In the late seventeenth century two penniless young Frenchmen, René Sel and Charles Duquet, arrive in New France.
Bound to a feudal lord, a “seigneur,” for three years in exchange for land, they become wood-cutters barkskins. René suffers extraordinary hardship, oppressed by the forest he is charged with clearing. He is forced to marry a Mi’kmaw woman and their descendants live trapped between two inimical cultures.
But Duquet, crafty and ruthless, runs away from the seigneur, becomes a fur trader, then sets up a timber business.

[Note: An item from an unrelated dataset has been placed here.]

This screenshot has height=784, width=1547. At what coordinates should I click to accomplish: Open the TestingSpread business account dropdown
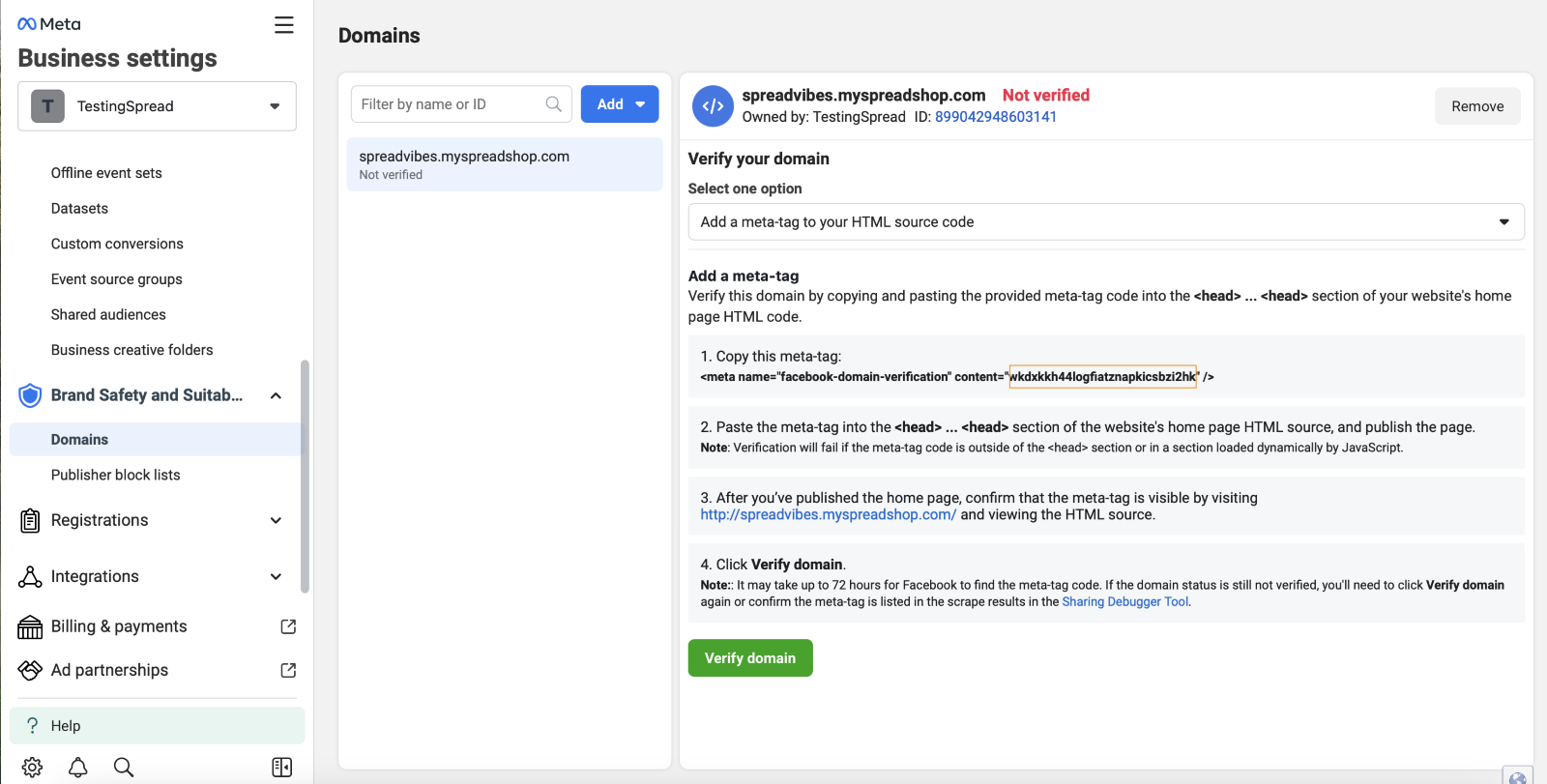(x=157, y=106)
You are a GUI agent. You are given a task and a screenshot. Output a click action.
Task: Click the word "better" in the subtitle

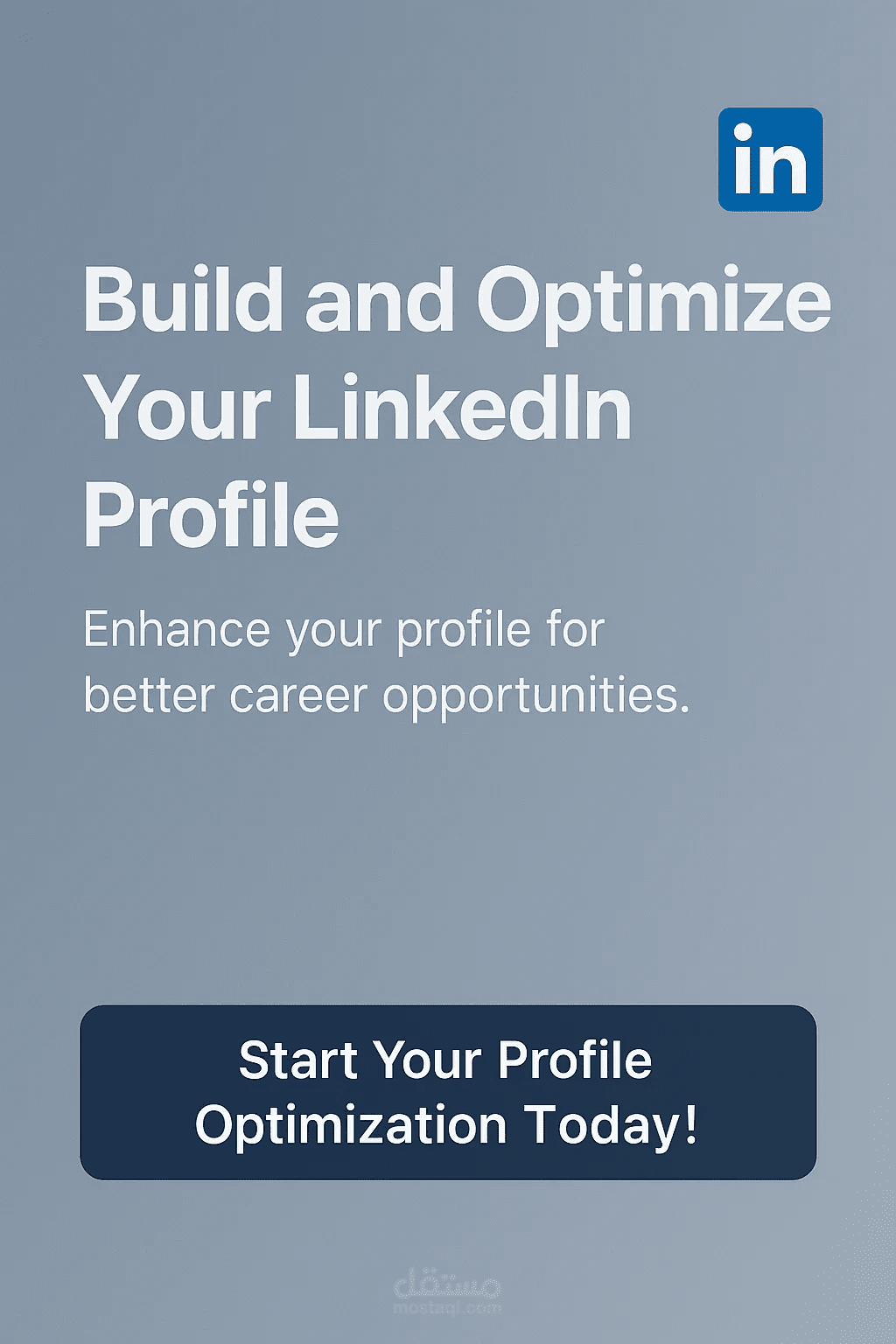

Proulx tells the stories of the descendants of Sel and Duquet over three hundred years their travels across North America, to Europe, China, and New Zealand, under stunningly brutal conditions; the revenge of rivals; accidents; pestilence; Indian attacks; and cultural annihilation.
Over and over again, they seize what they can of a presumed infinite resource, leaving the modern-day characters face to face with possible ecological collapse.
Proulx’s inimitable genius is her creation of characters who are so vivid in their greed, lust, vengefulness, or their simple compassion and hope that we follow them with fierce attention.
Annie Proulx is one of the most formidable and compelling American writers, and Barkskins is her greatest novel, a magnificent marriage of history and imagination.